The problem
Copy out exactly the lines below that run from the one holding "You are a computer-use agent. The image" to the one holding "Given: Click the Окно вывода panel header", keeping both of those lines and no others.

[Records contained in a dataset]
⁂
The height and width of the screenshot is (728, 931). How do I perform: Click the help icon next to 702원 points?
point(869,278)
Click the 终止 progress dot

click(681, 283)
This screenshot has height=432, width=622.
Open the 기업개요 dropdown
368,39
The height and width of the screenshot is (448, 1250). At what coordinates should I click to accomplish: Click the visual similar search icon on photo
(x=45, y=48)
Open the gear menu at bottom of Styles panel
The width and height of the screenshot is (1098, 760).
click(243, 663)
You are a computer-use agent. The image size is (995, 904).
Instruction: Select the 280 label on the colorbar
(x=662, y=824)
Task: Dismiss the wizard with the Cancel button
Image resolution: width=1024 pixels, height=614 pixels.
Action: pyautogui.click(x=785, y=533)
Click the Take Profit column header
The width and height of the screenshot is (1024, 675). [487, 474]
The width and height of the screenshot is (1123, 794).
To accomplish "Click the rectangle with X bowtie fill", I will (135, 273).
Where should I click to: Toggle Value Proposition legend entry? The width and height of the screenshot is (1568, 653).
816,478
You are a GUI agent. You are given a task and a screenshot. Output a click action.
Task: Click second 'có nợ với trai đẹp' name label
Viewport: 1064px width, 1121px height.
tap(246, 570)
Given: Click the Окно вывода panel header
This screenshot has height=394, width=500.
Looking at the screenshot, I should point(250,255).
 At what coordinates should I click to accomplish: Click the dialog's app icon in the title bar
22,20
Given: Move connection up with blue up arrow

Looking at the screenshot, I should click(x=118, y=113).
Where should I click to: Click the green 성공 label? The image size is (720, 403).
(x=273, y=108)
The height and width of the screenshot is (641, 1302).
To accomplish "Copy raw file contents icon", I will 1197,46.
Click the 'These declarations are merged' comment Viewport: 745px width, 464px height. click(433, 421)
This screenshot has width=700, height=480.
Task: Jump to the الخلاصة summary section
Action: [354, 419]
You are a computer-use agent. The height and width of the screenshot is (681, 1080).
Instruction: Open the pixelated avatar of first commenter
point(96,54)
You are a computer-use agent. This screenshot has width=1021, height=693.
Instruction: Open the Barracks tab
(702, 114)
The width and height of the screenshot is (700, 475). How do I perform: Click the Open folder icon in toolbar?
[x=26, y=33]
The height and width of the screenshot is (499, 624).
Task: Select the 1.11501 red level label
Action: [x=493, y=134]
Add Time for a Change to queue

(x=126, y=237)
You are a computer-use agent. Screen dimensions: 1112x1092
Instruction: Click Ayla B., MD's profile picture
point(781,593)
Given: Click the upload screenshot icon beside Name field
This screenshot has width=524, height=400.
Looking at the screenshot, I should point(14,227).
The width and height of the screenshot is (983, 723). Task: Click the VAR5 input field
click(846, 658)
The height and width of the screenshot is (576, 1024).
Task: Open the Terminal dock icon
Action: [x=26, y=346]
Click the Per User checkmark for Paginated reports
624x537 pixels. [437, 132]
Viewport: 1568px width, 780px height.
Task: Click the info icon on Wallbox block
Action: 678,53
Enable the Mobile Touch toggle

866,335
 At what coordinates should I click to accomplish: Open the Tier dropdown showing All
⁂
Exercise solution
You are a computer-use agent. The image size is (995, 904).
Instruction: Select the 280 label on the colorbar
(x=662, y=824)
Task: Dismiss the wizard with the Cancel button
Image resolution: width=1024 pixels, height=614 pixels.
Action: pyautogui.click(x=785, y=533)
Click the Take Profit column header
The width and height of the screenshot is (1024, 675). [487, 474]
The width and height of the screenshot is (1123, 794).
To accomplish "Click the rectangle with X bowtie fill", I will (135, 273).
Where should I click to: Toggle Value Proposition legend entry? The width and height of the screenshot is (1568, 653).
816,478
You are a GUI agent. You are given a task and a screenshot. Output a click action.
Task: Click second 'có nợ với trai đẹp' name label
Viewport: 1064px width, 1121px height.
tap(246, 570)
Given: Click the Окно вывода panel header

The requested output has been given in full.